Cardio-renal anemia syndrome in acute heart failure | 57240
Clinical & Experimental Cardiology

Clinical & Experimental Cardiology
Open Access

ISSN: 2155-9880

Cardio-renal anemia syndrome in acute heart failure

2nd World Heart Congress

May 14-16, 2018 Tokyo, Japan

Rajesh Rajan, Mohammed Al Jarallah, Ahmed R Al-Saber, Raja Dashti, Bassam Bulbonat, Mustafa Ridha, Kadhim Sulaiman, Prashanth Panduranga, Alawi A Alsheikh-Ali, Khalid F AlHabib, Jassim Al-Suwaidi, Wael Al-Mahmeed, Hussam AlFaleh, Abdelfatah Elasfar, Ahmed Al-Motarreb, Nooshin Bazargani, Nidal Asaad and Haitham Amin

Sabah Al-Ahmad Cardiac Center, Kuwait

Posters & Accepted Abstracts: J Clin Exp Cardiolog

Abstract :

Aim: Cardio renal anemia syndrome (CRAS) in acute heart failure (AHF) is considered to be a high risk group. We have limited data available for the significance of CRAS in acute heart failure in the Middle East population.
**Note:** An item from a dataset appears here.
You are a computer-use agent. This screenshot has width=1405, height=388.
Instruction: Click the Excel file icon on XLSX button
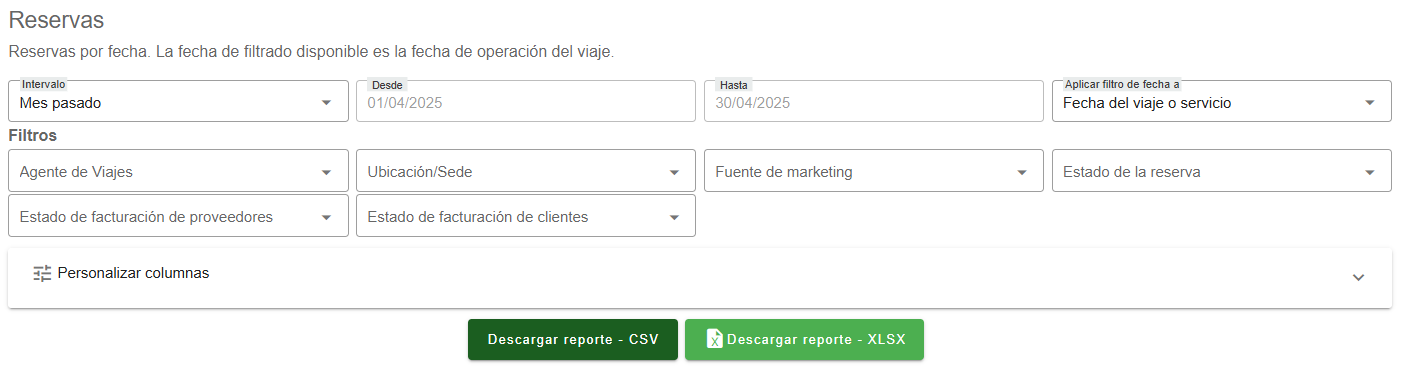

Subjects & Methods: Gulf Acute Heart Failure Registry (Gulf-CARE) study analyzed 5005 consecutive patients admitted with AHF to 47 hospitals in middle-eastern Gulf countries between 14 February and 14 November 2012. We analyzed the incidence of CRAS in acute heart failure and its interactions. Patients were categorized into two groups. The first group defined by G1 that consists of acute heart failure patients without CRAS, where the second group defined by G2 that consists of acute heart failure patients with CRAS Chi-square test of independence was utilized for G1 and G2. Results: In Gulf-CARE registry 26.8% (1343/5005) patients were identified as CRAS patients where anemia was observed in 54.5% (2728/5005) and chronic kidney disease (CKD) in 45.1% (2257/5005) patient. Mean age in the G1 was 57±14.7 and in G2 65±13.9. In the CRAS study population (G2) 77.1% (1036/1343) were hypertensive while only 55.2% (2023/3662) were seen with G1 (p=0.001), in G2 60.9% (811/1343) were diabetic while in G1 40.9%(1496/3662) (p=0.001), in G2 57.2% (768/1343) had coronary artery disease (CAD) while G1 had 42.8% (1569/3662) (p=0.001), in G2 36.6% (491/1343) had dyslipidemia while in G1 6.9% (253/3662) (p=0.001) and in G2 14.7% (198/1343) had atrial fibrillation while in G2 11.2% (409/3662) (p=0.001). In hospital cardiogenic shock, intubation, stroke were reported almost same in both groups. In-hospital major bleeding was seen more with G2 1.4% (19/1343) when compare to G1 0.6% (21/3662) with a statistical significance p=0.003. Mortality rate was almost similar in both groups 6.2% (228/3662) in G1 and 6.3% (85/1343) in G2. Conclusion: In the setting of acute heart failure CRAS patients are more prone towards in-hospital major bleeding compare to those AHF patients without CRAS and it was found that CRAS has no significant role in the incidence of in-hospital cardiogenic shock, stroke and mortality.